第三世界と国際資本……いまなお収奪される人々

 中米の例は植民地時代の宗主国、スペインとポルトガルの二つの国が、ヨーロッパ全盛時代にあそこを全部占領したわけです。その人達は、そこの人の事は考えず、そこからどれだけ利益を取るかという事しか考えないで政治をしていたわけです。他人の子で自分の子でない、そういう感じの中で社会が出来て、それで虐げられた人は徹底的に虐げられる。ペルーから貰ってきた十字架のように、手も足も使い果たしてごつごつになる。そういう人の中にこそキリストは居るという、新しい解放の神学があるわけです。

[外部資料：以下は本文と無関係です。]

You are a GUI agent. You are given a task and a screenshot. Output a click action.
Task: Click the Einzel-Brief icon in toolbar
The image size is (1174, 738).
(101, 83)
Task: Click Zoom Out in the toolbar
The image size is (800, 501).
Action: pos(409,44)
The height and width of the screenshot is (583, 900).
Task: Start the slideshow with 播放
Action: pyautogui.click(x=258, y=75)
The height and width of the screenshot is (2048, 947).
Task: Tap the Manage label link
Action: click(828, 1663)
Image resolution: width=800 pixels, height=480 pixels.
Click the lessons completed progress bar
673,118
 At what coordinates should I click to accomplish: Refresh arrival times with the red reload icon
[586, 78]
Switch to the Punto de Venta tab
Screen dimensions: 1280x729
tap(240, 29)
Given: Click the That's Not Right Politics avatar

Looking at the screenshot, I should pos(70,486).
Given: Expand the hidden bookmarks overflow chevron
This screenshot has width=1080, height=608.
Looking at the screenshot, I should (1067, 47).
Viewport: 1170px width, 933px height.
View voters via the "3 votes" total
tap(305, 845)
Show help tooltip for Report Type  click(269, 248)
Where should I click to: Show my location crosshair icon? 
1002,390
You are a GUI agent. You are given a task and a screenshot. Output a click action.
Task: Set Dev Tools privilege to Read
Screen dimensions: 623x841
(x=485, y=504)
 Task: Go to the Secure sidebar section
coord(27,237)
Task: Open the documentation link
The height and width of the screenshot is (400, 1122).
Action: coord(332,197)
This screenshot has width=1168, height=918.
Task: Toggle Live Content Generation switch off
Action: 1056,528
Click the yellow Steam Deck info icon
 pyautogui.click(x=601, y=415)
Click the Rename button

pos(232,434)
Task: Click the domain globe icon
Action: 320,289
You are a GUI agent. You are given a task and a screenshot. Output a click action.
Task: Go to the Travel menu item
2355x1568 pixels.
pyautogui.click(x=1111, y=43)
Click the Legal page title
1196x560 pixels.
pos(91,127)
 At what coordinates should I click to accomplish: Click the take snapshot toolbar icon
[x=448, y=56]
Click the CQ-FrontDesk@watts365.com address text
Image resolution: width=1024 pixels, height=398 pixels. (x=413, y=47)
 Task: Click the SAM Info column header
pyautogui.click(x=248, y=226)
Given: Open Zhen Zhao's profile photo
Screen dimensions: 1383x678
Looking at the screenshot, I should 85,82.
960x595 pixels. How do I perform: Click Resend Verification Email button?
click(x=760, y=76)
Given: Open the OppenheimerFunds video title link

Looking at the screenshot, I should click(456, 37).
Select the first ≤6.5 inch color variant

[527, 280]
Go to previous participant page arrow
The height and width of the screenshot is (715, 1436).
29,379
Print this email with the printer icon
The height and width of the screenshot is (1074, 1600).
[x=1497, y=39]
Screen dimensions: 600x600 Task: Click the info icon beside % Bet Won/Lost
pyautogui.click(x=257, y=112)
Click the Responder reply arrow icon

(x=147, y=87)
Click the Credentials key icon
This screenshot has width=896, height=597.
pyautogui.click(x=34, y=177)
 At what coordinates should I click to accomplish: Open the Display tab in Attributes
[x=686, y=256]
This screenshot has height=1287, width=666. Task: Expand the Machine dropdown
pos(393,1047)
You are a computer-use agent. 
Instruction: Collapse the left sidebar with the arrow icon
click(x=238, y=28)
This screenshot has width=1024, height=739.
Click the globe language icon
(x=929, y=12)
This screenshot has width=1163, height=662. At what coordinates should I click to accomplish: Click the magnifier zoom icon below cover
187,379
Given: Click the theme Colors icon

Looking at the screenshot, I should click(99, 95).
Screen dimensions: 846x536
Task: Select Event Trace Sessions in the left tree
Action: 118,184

解放の神学というのはそういう点でただ、労働問題の解決の為に神学者が言ってるというのではなくて、非常に深いものがあります。最近、腹が立ったことは、ある教会で有名な人が、共産主義は潰れたから、もう解放の神学は要らなくなったねと言ったのです。しかしそれは非常に浅い見方だと思います。解放の神学というのは、共産主義に対しても、そこからの解放という事も入っています。人間の解放ですから。共産主義というのは、共産主義が何故生まれたかというと、初期の資本主義に於いて、その当時の法律は社会法が無かったため、資本家が金を儲けるためには何でもするという状態でした。そういう資本主義の下に於ける資本家の横暴と、いろんな酷い事が起こって、それに対する対抗として、マルクスやレーニンという人が労働者が団結して、それと戦わなくては駄目だ、と言い出したのが共産主義の基です。戦う方法としては、いわゆる逆に憎悪、資本家に対する憎悪とか、為政者に対する憎悪へと駆り立てて、暴力を使っても、そういう世界はひっくり返そうというのが共産主義の根本思想と言っても良いと思います。その基には勿論、労働者も平等である。労働者をいじめる事はけしからん、というそういう正しい反応もありますが。もう一つは、資本家が物を、財産を作って、私有権、個人の所有権を持っている。それは人から侵されない、法律ではそれを守る。そういう事は無制限に認めるから、もの凄く大きな富を持つ人があると、その為に周りの人は全部貧しくなってしまう。そういう事に対して共産主義は富を持つ事まで禁止しようとします。ソ連はは私有財産を認めなかった。資本主義社会の対症療法、資本主義社会の害を無くするためには共産主義だと決めて、暴力革命、そして私有財産を認めないことになったわけです。しかし、今度は共産党は或意味で前の為政者と同じく、独裁的に国を治めて、あらゆる者に全部言う事を聞かせるようにした。共産主義というのは確かに、資本主義の弊害を正すために起こったけれども、使った薬が治す代わりに、飲んだ人を殺してしまったわけです。というのが共産主義の非常に簡単な説明だと思います。ソ連ではそれを使って50年経ったところで、こんな事ではやりきれないといって、ロシアは共産主義を全部止めたわけです。怒ったわけです。共産主義を押しつけてきた政府に対して反対したのが、人間の自由があると言ったゴルバチョフです。もう一つ非常に恐ろしいのは、資本家の財産を否定すると同時に、労働者の権利も否定してしまったことです。労働者は党の言う事を聞かなければならない、と言って労働者自身の独立性を奪った。共産主義というのはそういう点で、資本主義の弊害に対する対症薬として自らを主張して、それを飲むと薬が薬害で、変な例えですが、その社会を悪くしてしまったというのがロシアの例なのでしょう。人間の尊厳と人間の自由を持つという、これは非常に大事なことです。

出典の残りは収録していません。